Exercise requirements: Convert the data, from the line containing "Task: Open the font size dropdown" through the end, into a Markdown table with the columns Row and Line, omitting blank lines. Leave the pictures out of the table.

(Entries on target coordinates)
>>

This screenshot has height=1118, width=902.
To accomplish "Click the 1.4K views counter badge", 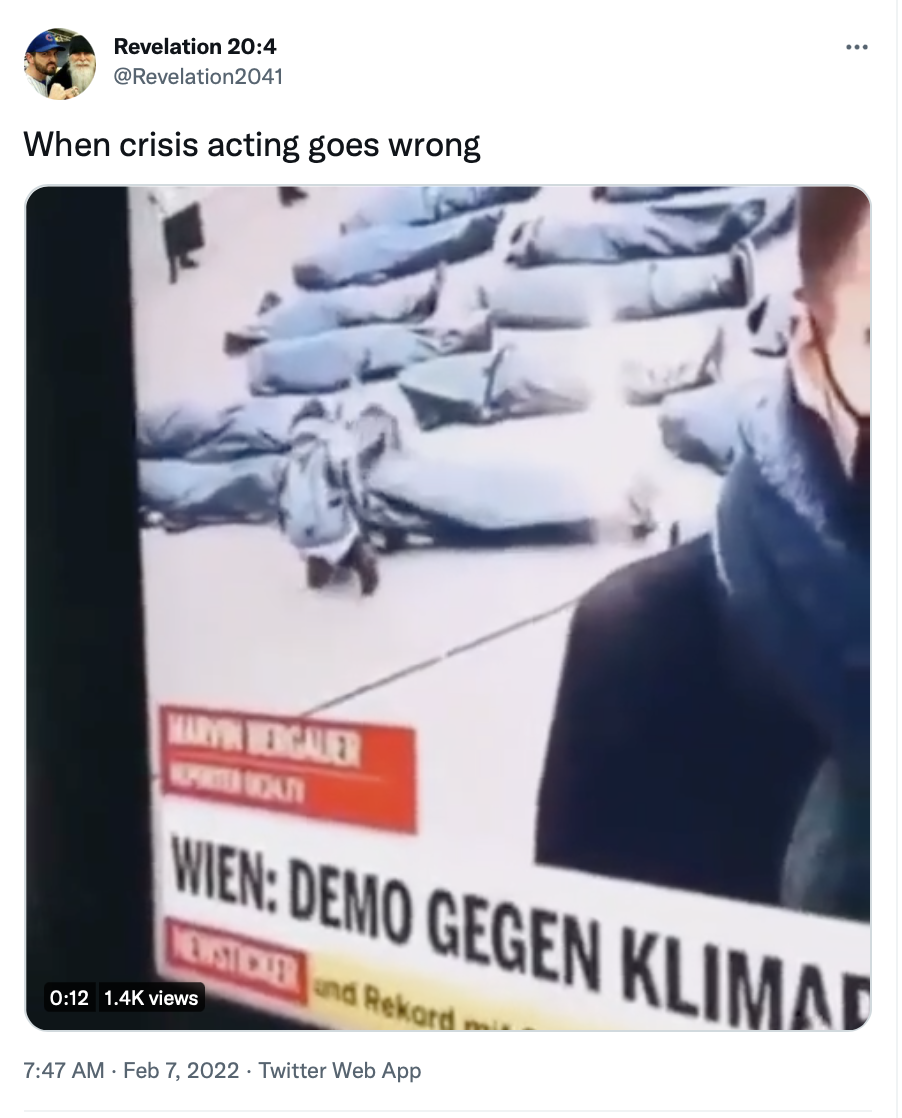I will (150, 998).
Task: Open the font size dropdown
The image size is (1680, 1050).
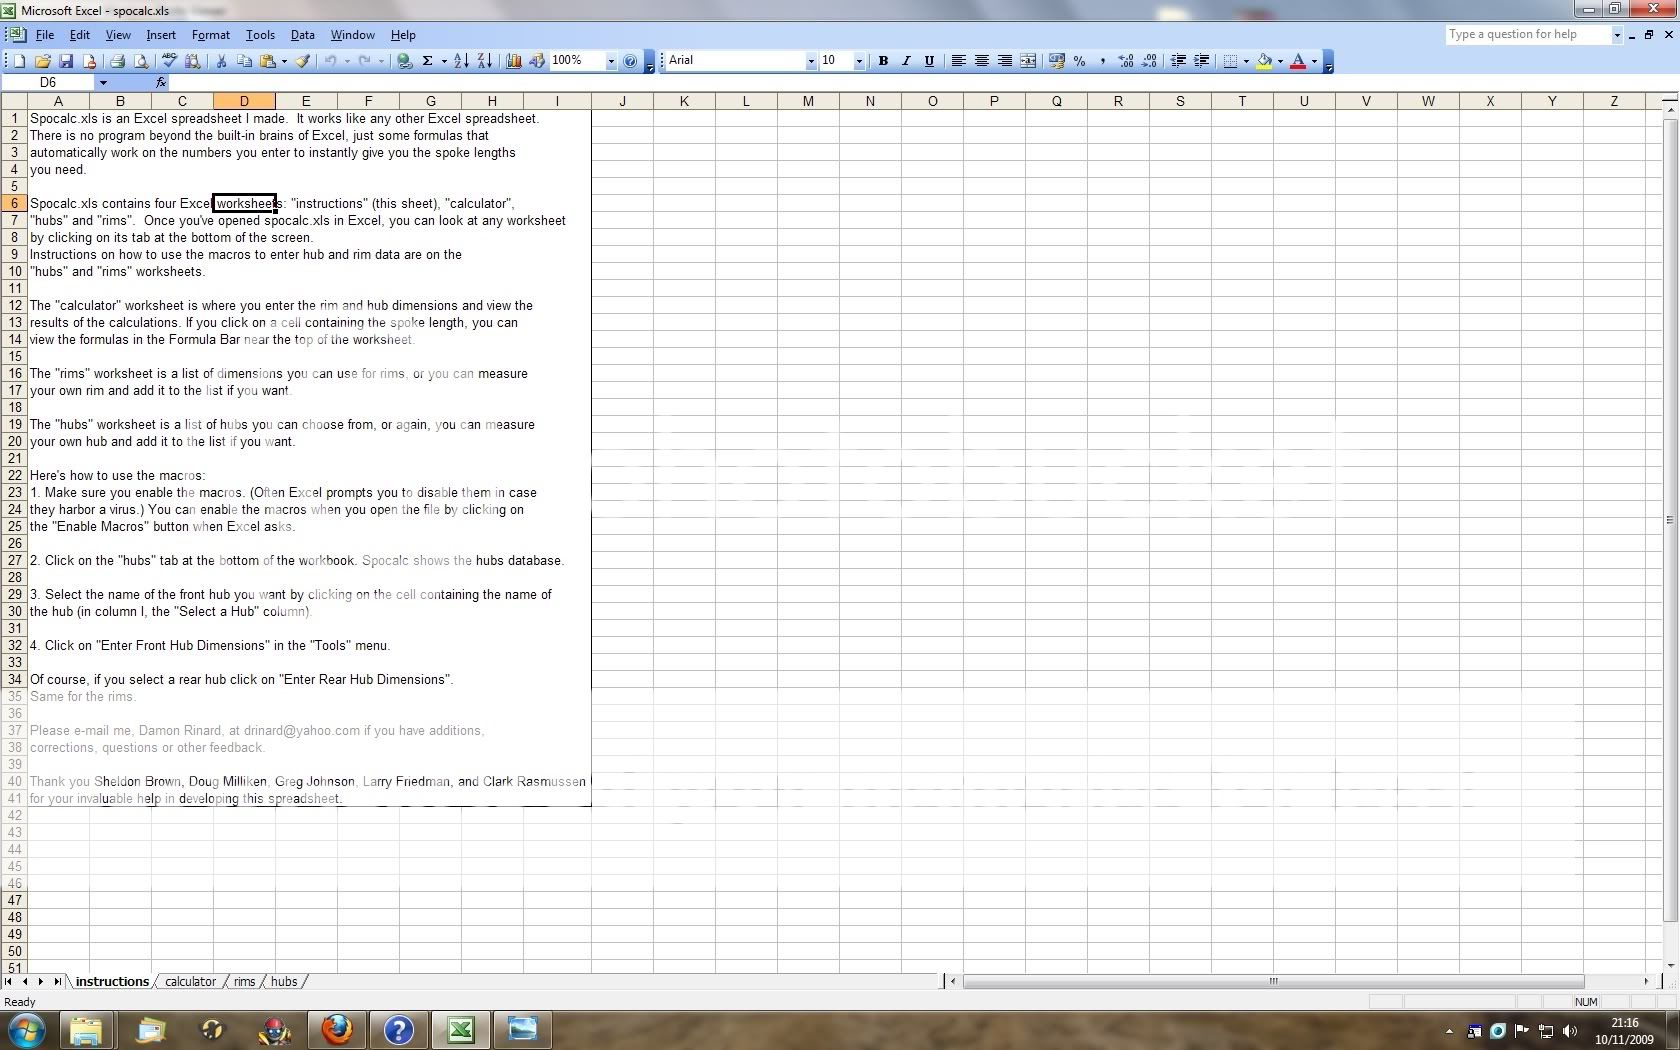Action: [x=858, y=61]
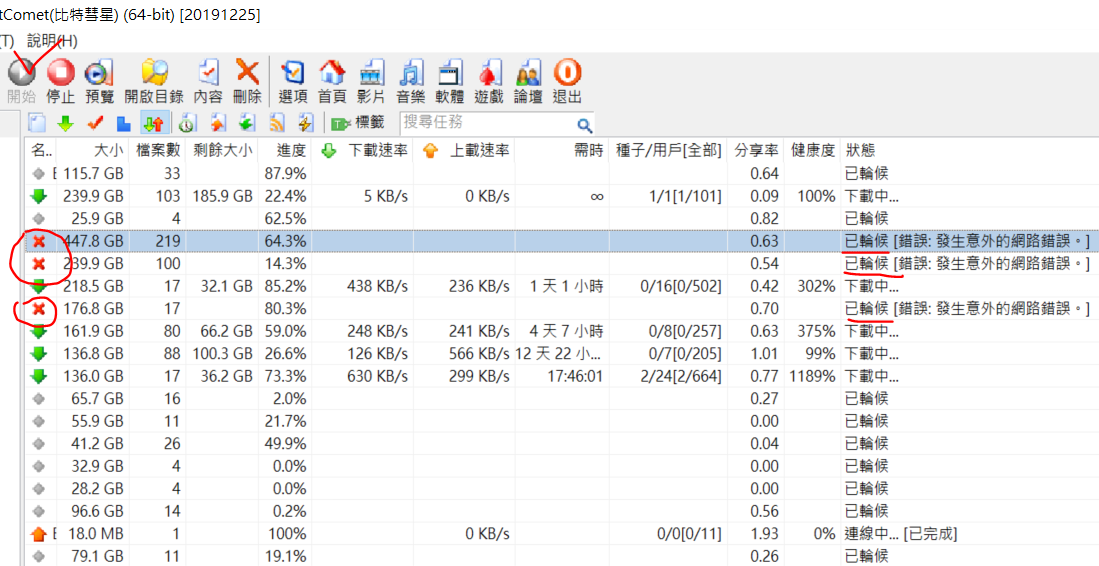Open the 標籤 (Tags) dropdown

coord(358,123)
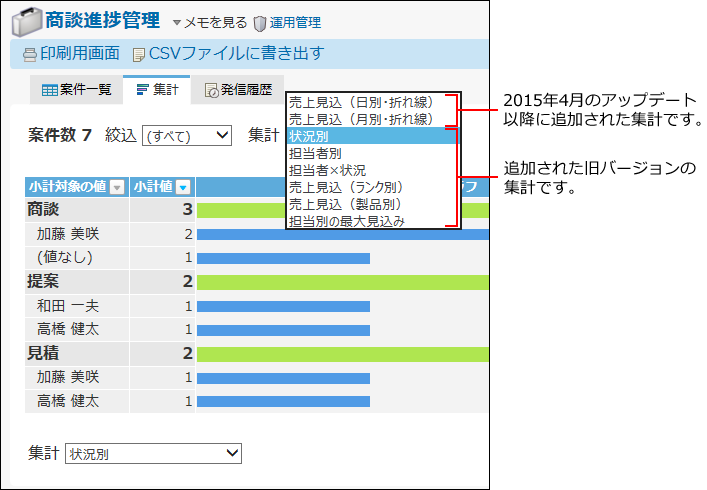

<<

Result for this task:
| Row | Line |
|---|---|
| 1 | Task: Open the font size dropdown |
| 2 | The image size is (1680, 1050). |
| 3 | Action: [x=858, y=61] |
| 4 | Open the 標籤 (Tags) dropdown |
| 5 | coord(358,123) |